The management sequence of bipolar clavicle injury remains controversial. Schemitsch et al. [6] recommended fixation of the more severely affected side first. However, in a study of six operative cases and five conservative cases, Lee et al. [18] fixed AC injuries with a hook plate first and then performed open reduction and anterior SC ligament repair after failed closed reduction of the medial end of the clavicle. Yurdakul et al. [9] and Thyagarajan et al. [22] fixed the SC joint first in their reports. Our experience was consistent with that of Schemitsch et al. [6]: once the more severely affected side was stabilized, the other end was found to be passively reducible.

In this study, one patient (Fig. 2) who preoperatively presented with SC dislocation associated with a distal clavicle fracture sustained slight AC joint dislocation after hook plating in the SC joint and anatomic plate osteosynthesis in the distal clavicle. This might have been caused by inaccurate reduction of the distal clavicle due to an old fracture or hook plating under large stress.
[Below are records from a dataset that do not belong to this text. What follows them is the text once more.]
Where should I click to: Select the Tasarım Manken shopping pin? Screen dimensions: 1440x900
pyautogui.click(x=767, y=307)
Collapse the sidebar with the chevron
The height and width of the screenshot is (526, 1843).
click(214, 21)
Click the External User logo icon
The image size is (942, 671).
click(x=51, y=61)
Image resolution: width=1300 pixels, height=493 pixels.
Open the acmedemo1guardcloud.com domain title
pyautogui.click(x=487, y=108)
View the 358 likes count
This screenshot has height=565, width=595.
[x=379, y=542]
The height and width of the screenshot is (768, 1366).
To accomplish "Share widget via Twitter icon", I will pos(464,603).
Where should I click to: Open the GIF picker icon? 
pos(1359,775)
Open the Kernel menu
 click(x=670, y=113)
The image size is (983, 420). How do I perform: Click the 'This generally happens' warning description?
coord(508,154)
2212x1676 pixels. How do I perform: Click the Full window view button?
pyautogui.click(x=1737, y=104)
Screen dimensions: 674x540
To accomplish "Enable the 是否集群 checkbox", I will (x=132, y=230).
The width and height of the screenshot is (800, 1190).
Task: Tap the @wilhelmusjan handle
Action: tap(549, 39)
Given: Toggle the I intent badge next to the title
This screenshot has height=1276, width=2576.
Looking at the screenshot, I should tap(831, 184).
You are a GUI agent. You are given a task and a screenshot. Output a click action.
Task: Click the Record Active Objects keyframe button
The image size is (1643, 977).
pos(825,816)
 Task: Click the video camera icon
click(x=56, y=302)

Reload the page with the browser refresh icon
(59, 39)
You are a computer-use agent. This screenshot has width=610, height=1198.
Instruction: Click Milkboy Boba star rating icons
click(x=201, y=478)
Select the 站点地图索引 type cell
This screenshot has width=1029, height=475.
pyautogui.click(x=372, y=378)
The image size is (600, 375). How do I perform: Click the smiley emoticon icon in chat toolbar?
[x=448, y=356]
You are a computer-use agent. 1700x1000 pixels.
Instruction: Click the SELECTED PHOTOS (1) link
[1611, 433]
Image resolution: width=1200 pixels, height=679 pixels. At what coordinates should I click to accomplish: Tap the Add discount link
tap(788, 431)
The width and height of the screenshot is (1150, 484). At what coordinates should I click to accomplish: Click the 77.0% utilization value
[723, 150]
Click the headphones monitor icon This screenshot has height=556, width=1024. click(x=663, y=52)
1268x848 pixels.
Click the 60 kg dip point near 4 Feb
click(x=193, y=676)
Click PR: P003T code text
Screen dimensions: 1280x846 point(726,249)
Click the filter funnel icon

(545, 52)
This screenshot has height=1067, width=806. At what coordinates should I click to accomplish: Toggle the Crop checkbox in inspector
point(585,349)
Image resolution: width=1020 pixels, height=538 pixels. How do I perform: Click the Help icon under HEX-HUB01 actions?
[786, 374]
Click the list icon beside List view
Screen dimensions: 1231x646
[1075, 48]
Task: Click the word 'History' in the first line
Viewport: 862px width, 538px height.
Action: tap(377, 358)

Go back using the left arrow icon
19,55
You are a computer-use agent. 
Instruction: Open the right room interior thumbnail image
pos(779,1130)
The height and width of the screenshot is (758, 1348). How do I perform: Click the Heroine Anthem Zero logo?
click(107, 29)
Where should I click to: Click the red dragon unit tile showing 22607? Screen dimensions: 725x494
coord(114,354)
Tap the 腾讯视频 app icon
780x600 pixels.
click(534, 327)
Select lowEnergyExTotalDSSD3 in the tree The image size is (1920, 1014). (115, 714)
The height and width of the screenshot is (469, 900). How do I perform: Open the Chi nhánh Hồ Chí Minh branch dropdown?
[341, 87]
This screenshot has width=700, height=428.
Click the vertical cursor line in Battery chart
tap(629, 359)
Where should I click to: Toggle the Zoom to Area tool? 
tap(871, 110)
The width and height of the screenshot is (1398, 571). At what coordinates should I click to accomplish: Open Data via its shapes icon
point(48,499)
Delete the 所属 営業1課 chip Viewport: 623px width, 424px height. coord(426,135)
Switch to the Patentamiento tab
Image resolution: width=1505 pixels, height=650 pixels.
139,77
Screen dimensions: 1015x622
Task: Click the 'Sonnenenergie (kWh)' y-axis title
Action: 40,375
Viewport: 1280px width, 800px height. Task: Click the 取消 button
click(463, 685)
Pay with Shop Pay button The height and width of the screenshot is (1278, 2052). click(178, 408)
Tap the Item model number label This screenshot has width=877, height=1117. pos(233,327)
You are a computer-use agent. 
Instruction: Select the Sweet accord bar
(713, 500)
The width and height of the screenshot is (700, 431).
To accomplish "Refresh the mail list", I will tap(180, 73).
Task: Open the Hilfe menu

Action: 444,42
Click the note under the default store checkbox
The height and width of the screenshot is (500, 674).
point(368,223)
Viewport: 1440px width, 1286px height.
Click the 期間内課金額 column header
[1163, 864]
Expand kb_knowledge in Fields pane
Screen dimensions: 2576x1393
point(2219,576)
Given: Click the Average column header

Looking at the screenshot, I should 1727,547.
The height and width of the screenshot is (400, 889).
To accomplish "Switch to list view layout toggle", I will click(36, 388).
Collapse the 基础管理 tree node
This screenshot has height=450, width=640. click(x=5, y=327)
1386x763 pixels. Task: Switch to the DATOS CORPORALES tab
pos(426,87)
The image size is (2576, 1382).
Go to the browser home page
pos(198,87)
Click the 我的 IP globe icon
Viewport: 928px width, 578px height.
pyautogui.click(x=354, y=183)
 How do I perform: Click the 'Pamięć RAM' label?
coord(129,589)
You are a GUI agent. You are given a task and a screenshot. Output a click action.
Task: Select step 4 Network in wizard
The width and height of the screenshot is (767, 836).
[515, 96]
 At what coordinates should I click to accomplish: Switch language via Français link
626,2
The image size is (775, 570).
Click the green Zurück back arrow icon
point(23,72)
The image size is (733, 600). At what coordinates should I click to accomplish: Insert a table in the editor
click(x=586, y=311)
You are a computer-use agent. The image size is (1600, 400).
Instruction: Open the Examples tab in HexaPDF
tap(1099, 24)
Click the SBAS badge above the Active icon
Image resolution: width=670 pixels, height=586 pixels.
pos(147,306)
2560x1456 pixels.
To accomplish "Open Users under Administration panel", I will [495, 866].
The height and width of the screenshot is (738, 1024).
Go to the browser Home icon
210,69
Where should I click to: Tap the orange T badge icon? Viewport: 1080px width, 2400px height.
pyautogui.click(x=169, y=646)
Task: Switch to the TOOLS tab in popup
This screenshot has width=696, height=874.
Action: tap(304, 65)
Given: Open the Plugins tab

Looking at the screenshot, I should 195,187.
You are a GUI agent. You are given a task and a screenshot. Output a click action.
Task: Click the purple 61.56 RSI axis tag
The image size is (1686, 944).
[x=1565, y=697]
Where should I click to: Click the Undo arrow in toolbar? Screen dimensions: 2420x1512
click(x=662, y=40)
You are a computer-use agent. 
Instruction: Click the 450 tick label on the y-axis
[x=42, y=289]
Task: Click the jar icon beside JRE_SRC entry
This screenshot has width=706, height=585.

This study has several limitations, including the small sample size, lack of a control group, and short follow-up period. However, considering the rarity of bipolar clavicle injury, these limitations did not influence the results.

Conclusions

Internal plating was proven to be a safe and effective treatment for bipolar clavicle injury. If the less severely affected side is passively reduced and acquires stability after the more severely affected side is fixed, further fixation may be unnecessary unless residual instability exists. However, this treatment calls for a well-trained surgeon to perform fixation under appropriate stress and avoid damage to retrosternal structures.